Michael, too, was quite aggressive in his social activism. "What have we done to the world/Look what we've done," sang Jackson in his 1995 "Earth Song." This has often been used as a big government environmentalist anthem, but Jackson forcefully rejected that interpretation. "People always say, ‘Oh, they'll take care of it. The government will' -- they who? It starts with us," he argued.

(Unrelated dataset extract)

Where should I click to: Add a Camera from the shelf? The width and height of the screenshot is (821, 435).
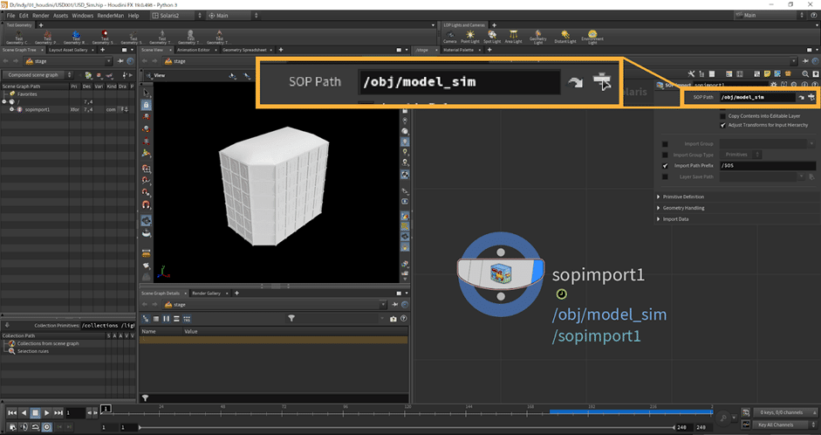[x=449, y=36]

Maybe Jackson got this understanding of subsidiarity -- the notion that social problems can best be solved at the most local level -- from President Ronald Reagan. After presenting Jackson with a plaque in 1984 recognizing Jackson's work against drunk-driving, Reagan commended the King of Pop's "deep faith in God and adherence to traditional values." Reagan praised the "moral" of Jackson's song "Man in the Mirror," that whether the problem is "improving education or eliminating drug abuse or helping the homeless -- whatever the challenge, individual initiative and responsibility is always part of the answer." It is no surprise that Jackson had a hand in writing the lyrics to "Man in the Mirror" -- he lived the message.

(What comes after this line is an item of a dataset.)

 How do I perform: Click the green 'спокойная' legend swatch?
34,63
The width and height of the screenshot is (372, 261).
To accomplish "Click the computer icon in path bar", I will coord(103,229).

Indeed, Jackson's own daughter, Paris, affirms that Jackson did his best to hold up the nuclear family -- an effort he began at home. In her brief, revealing testimony at her father's 2009 memorial, Paris said, "Ever since I was born, daddy has been the best father you could ever imagine."
This is quite remarkable considering the kind of strict, allegedly abusive father Joseph was to Michael. In a March 2001 lecture to an Oxford University audience, Jackson expressed forgiveness for his father in an attempt to rid himself of the "goblins of the past." He would not be the father Joseph was to him. Jackson said that in order to "Heal the World" -- the name of his foundation which aided underprivileged and ill children -- folks must first "heal the child within."
In the controversial 2003 documentary "Living with Michael Jackson," fighting back tears, Jackson said, "People don't even eat with their fathers anymore, or their mothers. The family bond has been broken; it's an outcry for attention. Why are kids going to school with guns? They would not -- they want to be touched, they want to be held, but [their parents] are busy off on their day job and they leave them at home on the computer and they're just doing all kinds of crazy stuff."
Back at Jackson's 2009 memorial, Brooke Shields' eulogy vividly showed the world a side of Michael Jackson no one really ever saw. She poignantly compared Jackson to Antoine de Saint-Exupéry's Little Prince and quoting from it, Shields said: "I realized he was even more fragile than I had thought. Lamps must be protected: a gust of wind can blow them out."
Today's culture produces many strong gusts of wind aimed at blowing out the light of the family, but perhaps the example from Michael Jackson -- someone rather unexpected -- can guard the bright, yet fragile flame.